Texto dado |
***

RESEÑA (ENERO 1994)
(Nº 246, pp. 19 – 20)

MUELLE OESTE
DEMASIADO DISCURSO


(En la crítica se vuele a insistir, como en otras sobre la pesadez
de elemento discursivo. No obstante las ideas de Koltés resultan
interesantes y se pone en duda si no se habrá encontrado la puesta
en escena adecuada. Se espera el Roberto Zucco de Pasqual
- no el actual de 2005 - para comprobarlo)


Titulo: Muelle oeste.
Autor: Bernard-Marie Koltés.
Adaptación: Carme Portaceli y Francisco Melgares.
Dirección: Carme Portaceli.
Iluminación: Josep Solbes.
Escenografía: Manuel Portaceli.
Intérpretes: Pepa López, Paco Casares, Nancho Novo, Mulie Jarju, Ernesto Altano, Gabriela Flores, Alicia Hermida, Walter Vidarte.
Estreno en Madrid: Teatro Albéniz, 17 – XI - 93.

FOTO: ROS RIBAS

En el muelle oeste, un arrabal urbano semiabandonado e inhóspito, se refugian seres marginales que luchan por una imposible supervivencia, ajenos a cuento sucede fuera de los miserables límites que los acogen. Se trata de un espacio y de unos personajes típicamente koltesianos, quienes, como es frecuente también en la obra del dramaturgo francés, quieren huir de ese submundo y fraguan proyectos que siempre resultan fallidos.

Un personaje procedente del ámbito del dinero, de la riqueza, llega a aquel lugar, a aquella especie de fin del mundo, con la intención de suicidarse. Pero tampoco él podrá cumplir su propósito. Los habitantes del muelle oeste se lo impiden porque esperan lograr de él aquello que les falta para hacer realidad sus deseos de huida.

***

Sección de datos |

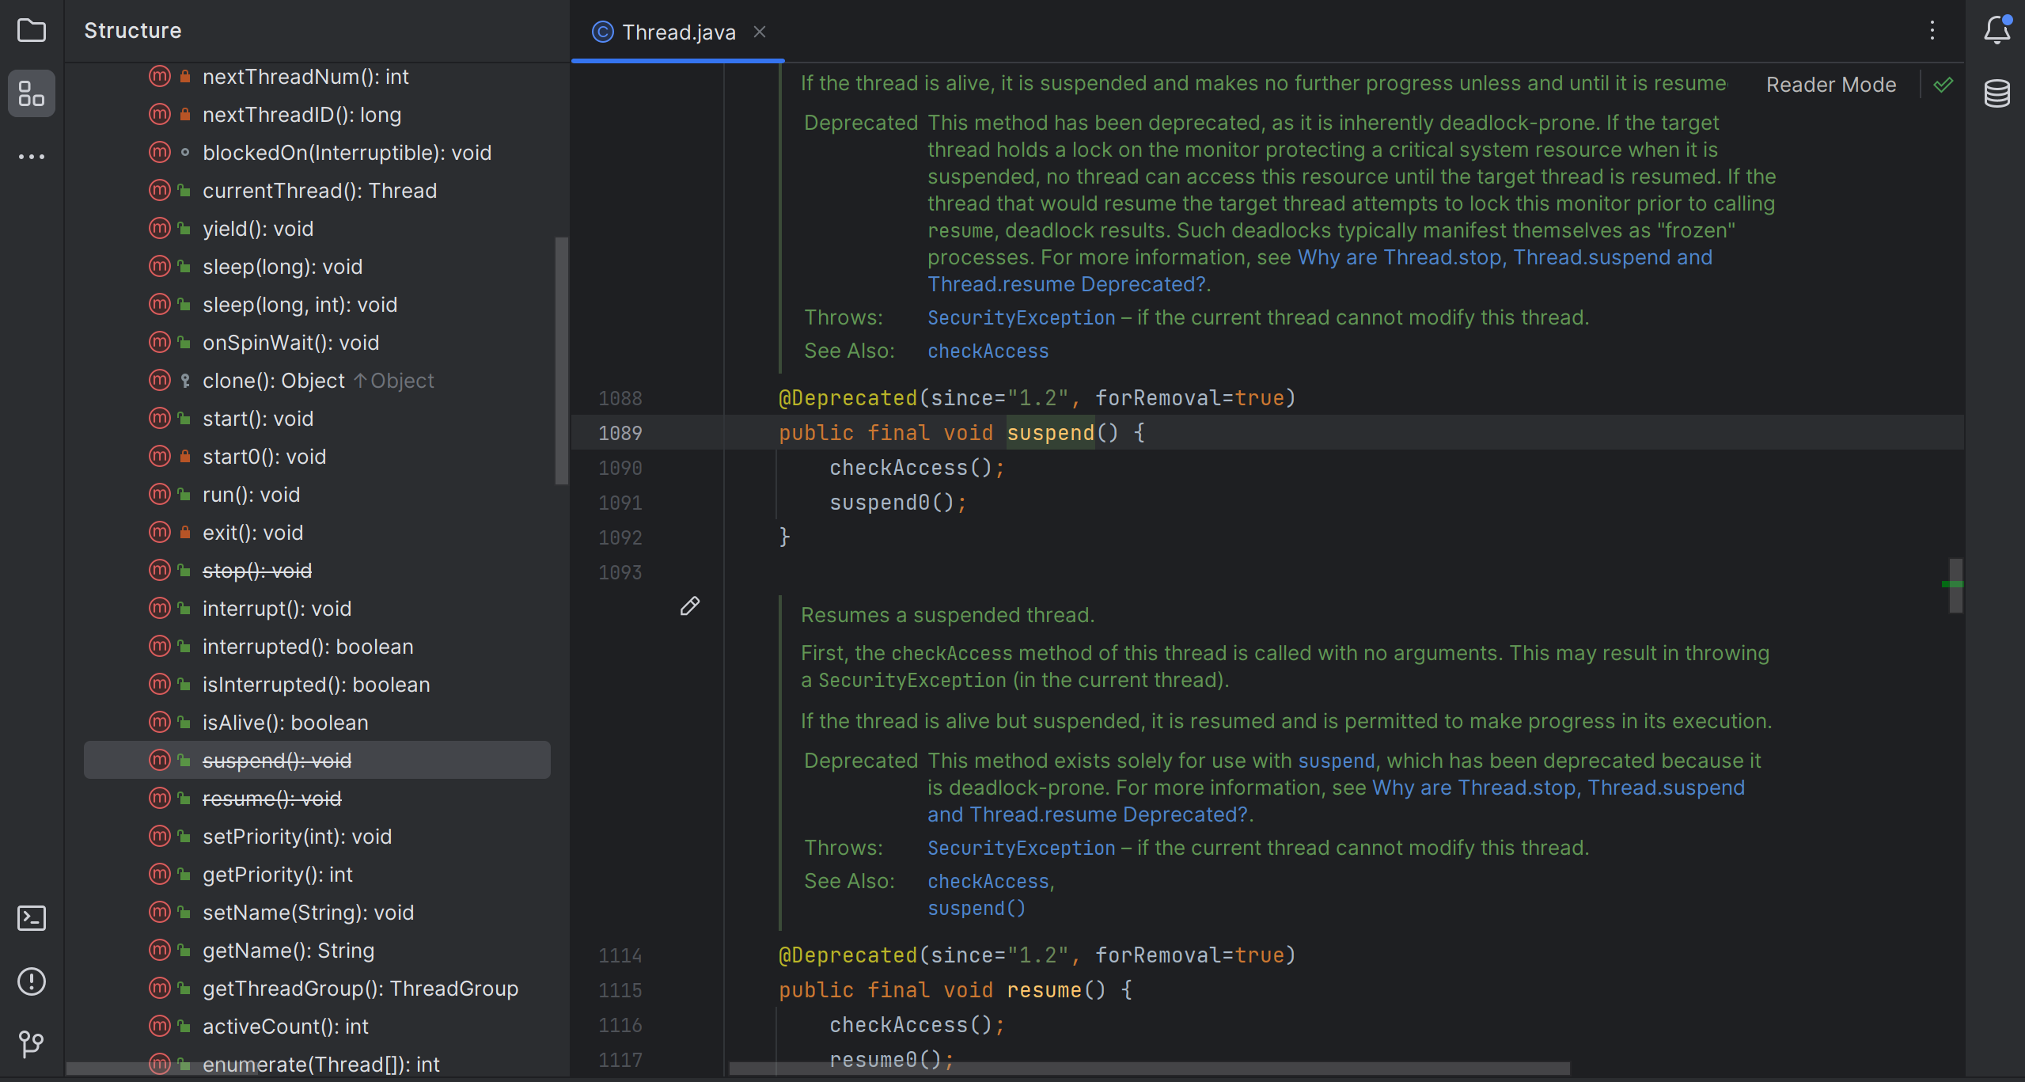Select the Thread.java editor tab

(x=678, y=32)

***

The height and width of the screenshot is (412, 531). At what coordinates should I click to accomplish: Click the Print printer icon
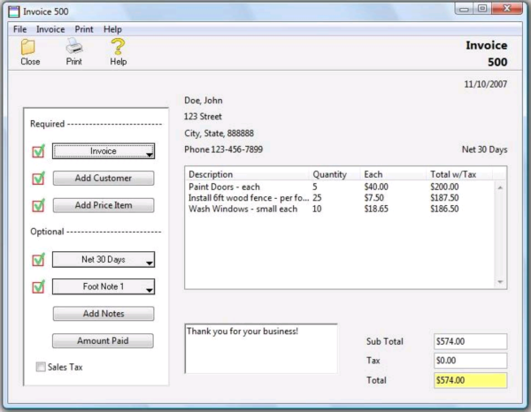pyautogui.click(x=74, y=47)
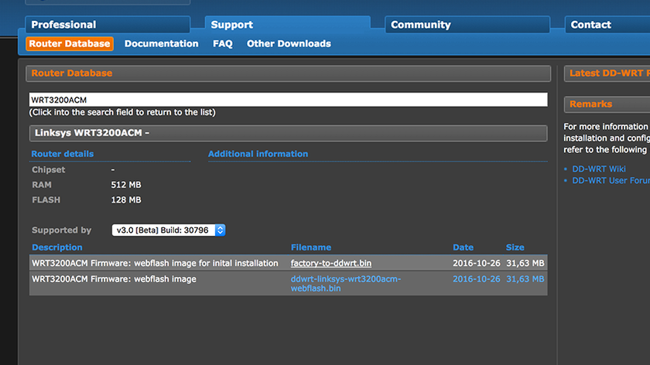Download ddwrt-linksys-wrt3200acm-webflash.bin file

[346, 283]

***

Devuelve completo el texto dado sobre Muelle oeste, sin cambiar ni una letra.

Resultado |
RESEÑA (ENERO 1994)
(Nº 246, pp. 19 – 20)

MUELLE OESTE
DEMASIADO DISCURSO


(En la crítica se vuele a insistir, como en otras sobre la pesadez
de elemento discursivo. No obstante las ideas de Koltés resultan
interesantes y se pone en duda si no se habrá encontrado la puesta
en escena adecuada. Se espera el Roberto Zucco de Pasqual
- no el actual de 2005 - para comprobarlo)


Titulo: Muelle oeste.
Autor: Bernard-Marie Koltés.
Adaptación: Carme Portaceli y Francisco Melgares.
Dirección: Carme Portaceli.
Iluminación: Josep Solbes.
Escenografía: Manuel Portaceli.
Intérpretes: Pepa López, Paco Casares, Nancho Novo, Mulie Jarju, Ernesto Altano, Gabriela Flores, Alicia Hermida, Walter Vidarte.
Estreno en Madrid: Teatro Albéniz, 17 – XI - 93.

FOTO: ROS RIBAS

En el muelle oeste, un arrabal urbano semiabandonado e inhóspito, se refugian seres marginales que luchan por una imposible supervivencia, ajenos a cuento sucede fuera de los miserables límites que los acogen. Se trata de un espacio y de unos personajes típicamente koltesianos, quienes, como es frecuente también en la obra del dramaturgo francés, quieren huir de ese submundo y fraguan proyectos que siempre resultan fallidos.

Un personaje procedente del ámbito del dinero, de la riqueza, llega a aquel lugar, a aquella especie de fin del mundo, con la intención de suicidarse. Pero tampoco él podrá cumplir su propósito. Los habitantes del muelle oeste se lo impiden porque esperan lograr de él aquello que les falta para hacer realidad sus deseos de huida.